GOAL OF THE EXERCISE:
Your output should be each line from the material below that has the word "размер".
──────── MATERIAL SHOWN
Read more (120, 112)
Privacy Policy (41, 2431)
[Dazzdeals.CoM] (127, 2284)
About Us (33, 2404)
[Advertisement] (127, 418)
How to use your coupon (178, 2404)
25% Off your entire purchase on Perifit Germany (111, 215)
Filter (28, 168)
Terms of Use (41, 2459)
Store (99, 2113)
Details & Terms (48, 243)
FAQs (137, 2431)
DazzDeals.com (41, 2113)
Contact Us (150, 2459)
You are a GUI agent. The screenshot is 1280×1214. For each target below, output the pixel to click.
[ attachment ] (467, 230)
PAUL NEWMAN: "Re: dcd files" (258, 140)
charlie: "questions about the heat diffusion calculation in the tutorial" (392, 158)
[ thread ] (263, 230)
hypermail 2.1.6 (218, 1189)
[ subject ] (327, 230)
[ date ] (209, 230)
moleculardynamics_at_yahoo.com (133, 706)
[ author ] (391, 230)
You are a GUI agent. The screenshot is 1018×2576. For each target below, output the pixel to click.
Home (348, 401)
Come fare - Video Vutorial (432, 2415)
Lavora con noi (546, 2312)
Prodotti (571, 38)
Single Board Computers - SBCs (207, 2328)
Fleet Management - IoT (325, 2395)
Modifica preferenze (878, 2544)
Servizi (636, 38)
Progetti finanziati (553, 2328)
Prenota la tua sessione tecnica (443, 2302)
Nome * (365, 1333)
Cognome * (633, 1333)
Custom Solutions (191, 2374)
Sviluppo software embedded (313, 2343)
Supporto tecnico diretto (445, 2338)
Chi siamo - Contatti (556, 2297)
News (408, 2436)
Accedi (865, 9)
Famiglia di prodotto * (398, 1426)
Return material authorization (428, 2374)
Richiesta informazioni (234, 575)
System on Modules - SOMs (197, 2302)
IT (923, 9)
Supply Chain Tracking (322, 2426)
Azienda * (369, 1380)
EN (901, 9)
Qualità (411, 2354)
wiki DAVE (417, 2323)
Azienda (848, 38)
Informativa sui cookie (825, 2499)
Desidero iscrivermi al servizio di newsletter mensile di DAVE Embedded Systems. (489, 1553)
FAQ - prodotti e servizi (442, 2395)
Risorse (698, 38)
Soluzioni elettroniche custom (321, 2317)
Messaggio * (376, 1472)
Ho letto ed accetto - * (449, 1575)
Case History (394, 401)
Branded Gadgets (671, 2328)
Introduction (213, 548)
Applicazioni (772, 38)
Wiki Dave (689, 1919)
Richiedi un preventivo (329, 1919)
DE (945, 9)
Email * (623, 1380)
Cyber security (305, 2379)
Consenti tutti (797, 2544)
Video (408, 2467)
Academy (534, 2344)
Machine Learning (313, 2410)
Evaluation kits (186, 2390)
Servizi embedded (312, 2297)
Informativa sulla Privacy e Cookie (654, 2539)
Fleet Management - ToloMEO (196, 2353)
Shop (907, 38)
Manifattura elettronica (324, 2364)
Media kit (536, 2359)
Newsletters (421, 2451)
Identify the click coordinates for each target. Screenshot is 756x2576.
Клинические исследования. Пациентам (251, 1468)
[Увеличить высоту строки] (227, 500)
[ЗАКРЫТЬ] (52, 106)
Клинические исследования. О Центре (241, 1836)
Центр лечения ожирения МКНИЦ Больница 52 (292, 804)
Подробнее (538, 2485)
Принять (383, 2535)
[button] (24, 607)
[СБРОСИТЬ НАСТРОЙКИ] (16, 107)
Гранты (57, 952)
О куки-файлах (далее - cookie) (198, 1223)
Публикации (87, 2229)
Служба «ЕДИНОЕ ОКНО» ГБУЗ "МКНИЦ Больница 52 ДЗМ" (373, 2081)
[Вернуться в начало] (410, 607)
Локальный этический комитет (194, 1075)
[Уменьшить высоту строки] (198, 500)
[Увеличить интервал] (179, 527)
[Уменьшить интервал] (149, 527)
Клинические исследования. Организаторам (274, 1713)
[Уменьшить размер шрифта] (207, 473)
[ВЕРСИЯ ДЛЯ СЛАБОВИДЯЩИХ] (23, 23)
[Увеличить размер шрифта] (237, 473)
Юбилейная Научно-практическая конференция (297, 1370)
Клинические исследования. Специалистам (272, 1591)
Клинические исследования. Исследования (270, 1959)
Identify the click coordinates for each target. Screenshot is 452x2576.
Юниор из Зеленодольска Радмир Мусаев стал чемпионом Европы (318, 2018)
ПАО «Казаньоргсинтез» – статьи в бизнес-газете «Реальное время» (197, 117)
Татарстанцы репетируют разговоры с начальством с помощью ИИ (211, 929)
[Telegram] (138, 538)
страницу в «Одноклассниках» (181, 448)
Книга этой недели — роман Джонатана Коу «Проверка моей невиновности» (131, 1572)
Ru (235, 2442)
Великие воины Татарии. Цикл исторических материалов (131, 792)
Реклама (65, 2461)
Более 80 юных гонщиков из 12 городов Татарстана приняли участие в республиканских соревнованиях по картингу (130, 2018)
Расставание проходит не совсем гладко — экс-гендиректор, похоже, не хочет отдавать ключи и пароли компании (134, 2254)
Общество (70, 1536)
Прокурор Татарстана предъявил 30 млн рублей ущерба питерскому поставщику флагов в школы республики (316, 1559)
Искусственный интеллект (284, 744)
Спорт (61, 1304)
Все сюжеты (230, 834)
────────────────
ANSWER BELOW:
[Уменьшить размер шрифта] (207, 473)
[Увеличить размер шрифта] (237, 473)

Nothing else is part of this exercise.